:: Assignment ::
Could every line of the data be printed exactly as it reads?

-- Opening Marker --

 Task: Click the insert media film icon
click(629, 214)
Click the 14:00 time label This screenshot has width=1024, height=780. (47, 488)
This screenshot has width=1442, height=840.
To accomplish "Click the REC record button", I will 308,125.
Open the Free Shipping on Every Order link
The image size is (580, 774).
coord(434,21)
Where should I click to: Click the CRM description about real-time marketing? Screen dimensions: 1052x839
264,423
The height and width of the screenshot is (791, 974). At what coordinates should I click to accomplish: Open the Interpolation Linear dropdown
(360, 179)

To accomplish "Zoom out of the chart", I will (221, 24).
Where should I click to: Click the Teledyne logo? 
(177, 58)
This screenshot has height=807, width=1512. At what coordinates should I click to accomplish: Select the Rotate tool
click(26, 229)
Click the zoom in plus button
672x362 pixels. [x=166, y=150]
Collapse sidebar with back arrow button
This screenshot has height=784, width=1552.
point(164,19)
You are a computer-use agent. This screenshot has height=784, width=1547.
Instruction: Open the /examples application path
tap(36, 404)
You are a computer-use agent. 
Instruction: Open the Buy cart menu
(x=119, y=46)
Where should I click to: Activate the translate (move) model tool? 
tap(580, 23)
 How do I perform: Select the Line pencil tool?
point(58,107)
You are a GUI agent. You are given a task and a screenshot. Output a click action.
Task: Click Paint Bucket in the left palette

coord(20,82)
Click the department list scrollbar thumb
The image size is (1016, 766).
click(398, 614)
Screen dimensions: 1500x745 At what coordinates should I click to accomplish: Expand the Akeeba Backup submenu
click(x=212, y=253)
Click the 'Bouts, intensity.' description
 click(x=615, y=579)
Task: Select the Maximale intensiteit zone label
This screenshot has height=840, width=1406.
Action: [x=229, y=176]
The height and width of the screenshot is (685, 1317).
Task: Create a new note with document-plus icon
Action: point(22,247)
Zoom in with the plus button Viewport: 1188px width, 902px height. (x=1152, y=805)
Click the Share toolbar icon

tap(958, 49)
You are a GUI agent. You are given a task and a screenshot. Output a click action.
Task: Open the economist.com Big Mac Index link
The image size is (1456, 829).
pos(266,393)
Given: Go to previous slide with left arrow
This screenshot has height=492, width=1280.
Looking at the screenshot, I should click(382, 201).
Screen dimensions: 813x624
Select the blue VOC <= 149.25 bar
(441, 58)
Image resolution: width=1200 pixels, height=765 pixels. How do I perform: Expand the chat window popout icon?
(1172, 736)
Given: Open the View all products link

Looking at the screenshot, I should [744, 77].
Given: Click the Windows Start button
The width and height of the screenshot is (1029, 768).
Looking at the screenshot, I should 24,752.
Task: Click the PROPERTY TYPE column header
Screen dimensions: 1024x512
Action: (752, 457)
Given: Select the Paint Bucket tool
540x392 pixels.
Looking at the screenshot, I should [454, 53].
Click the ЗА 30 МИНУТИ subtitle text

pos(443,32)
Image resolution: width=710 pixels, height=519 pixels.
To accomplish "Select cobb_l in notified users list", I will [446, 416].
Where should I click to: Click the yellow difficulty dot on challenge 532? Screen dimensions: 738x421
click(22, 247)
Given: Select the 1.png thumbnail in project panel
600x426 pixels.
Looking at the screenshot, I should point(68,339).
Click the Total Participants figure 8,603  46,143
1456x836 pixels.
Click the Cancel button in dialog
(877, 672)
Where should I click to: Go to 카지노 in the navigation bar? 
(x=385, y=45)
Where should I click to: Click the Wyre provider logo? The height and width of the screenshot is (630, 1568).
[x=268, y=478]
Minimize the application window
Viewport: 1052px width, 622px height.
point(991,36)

-- Closing Marker --

:: Output of the task ::
 Task: Click the insert media film icon
click(629, 214)
Click the 14:00 time label This screenshot has width=1024, height=780. (47, 488)
This screenshot has width=1442, height=840.
To accomplish "Click the REC record button", I will 308,125.
Open the Free Shipping on Every Order link
The image size is (580, 774).
coord(434,21)
Where should I click to: Click the CRM description about real-time marketing? Screen dimensions: 1052x839
264,423
The height and width of the screenshot is (791, 974). At what coordinates should I click to accomplish: Open the Interpolation Linear dropdown
(360, 179)

To accomplish "Zoom out of the chart", I will (221, 24).
Where should I click to: Click the Teledyne logo? 
(177, 58)
This screenshot has height=807, width=1512. At what coordinates should I click to accomplish: Select the Rotate tool
click(26, 229)
Click the zoom in plus button
672x362 pixels. [x=166, y=150]
Collapse sidebar with back arrow button
This screenshot has height=784, width=1552.
point(164,19)
You are a computer-use agent. This screenshot has height=784, width=1547.
Instruction: Open the /examples application path
tap(36, 404)
You are a computer-use agent. 
Instruction: Open the Buy cart menu
(x=119, y=46)
Where should I click to: Activate the translate (move) model tool? 
tap(580, 23)
 How do I perform: Select the Line pencil tool?
point(58,107)
You are a GUI agent. You are given a task and a screenshot. Output a click action.
Task: Click Paint Bucket in the left palette

coord(20,82)
Click the department list scrollbar thumb
The image size is (1016, 766).
click(398, 614)
Screen dimensions: 1500x745 At what coordinates should I click to accomplish: Expand the Akeeba Backup submenu
click(x=212, y=253)
Click the 'Bouts, intensity.' description
 click(x=615, y=579)
Task: Select the Maximale intensiteit zone label
This screenshot has height=840, width=1406.
Action: [x=229, y=176]
The height and width of the screenshot is (685, 1317).
Task: Create a new note with document-plus icon
Action: point(22,247)
Zoom in with the plus button Viewport: 1188px width, 902px height. (x=1152, y=805)
Click the Share toolbar icon

tap(958, 49)
You are a GUI agent. You are given a task and a screenshot. Output a click action.
Task: Open the economist.com Big Mac Index link
The image size is (1456, 829).
pos(266,393)
Given: Go to previous slide with left arrow
This screenshot has height=492, width=1280.
Looking at the screenshot, I should click(382, 201).
Screen dimensions: 813x624
Select the blue VOC <= 149.25 bar
(441, 58)
Image resolution: width=1200 pixels, height=765 pixels. How do I perform: Expand the chat window popout icon?
(1172, 736)
Given: Open the View all products link

Looking at the screenshot, I should [744, 77].
Given: Click the Windows Start button
The width and height of the screenshot is (1029, 768).
Looking at the screenshot, I should 24,752.
Task: Click the PROPERTY TYPE column header
Screen dimensions: 1024x512
Action: (752, 457)
Given: Select the Paint Bucket tool
540x392 pixels.
Looking at the screenshot, I should [454, 53].
Click the ЗА 30 МИНУТИ subtitle text

pos(443,32)
Image resolution: width=710 pixels, height=519 pixels.
To accomplish "Select cobb_l in notified users list", I will [446, 416].
Where should I click to: Click the yellow difficulty dot on challenge 532? Screen dimensions: 738x421
click(22, 247)
Given: Select the 1.png thumbnail in project panel
600x426 pixels.
Looking at the screenshot, I should point(68,339).
Click the Total Participants figure 8,603  46,143
1456x836 pixels.
Click the Cancel button in dialog
(877, 672)
Where should I click to: Go to 카지노 in the navigation bar? 
(x=385, y=45)
Where should I click to: Click the Wyre provider logo? The height and width of the screenshot is (630, 1568).
[x=268, y=478]
Minimize the application window
Viewport: 1052px width, 622px height.
point(991,36)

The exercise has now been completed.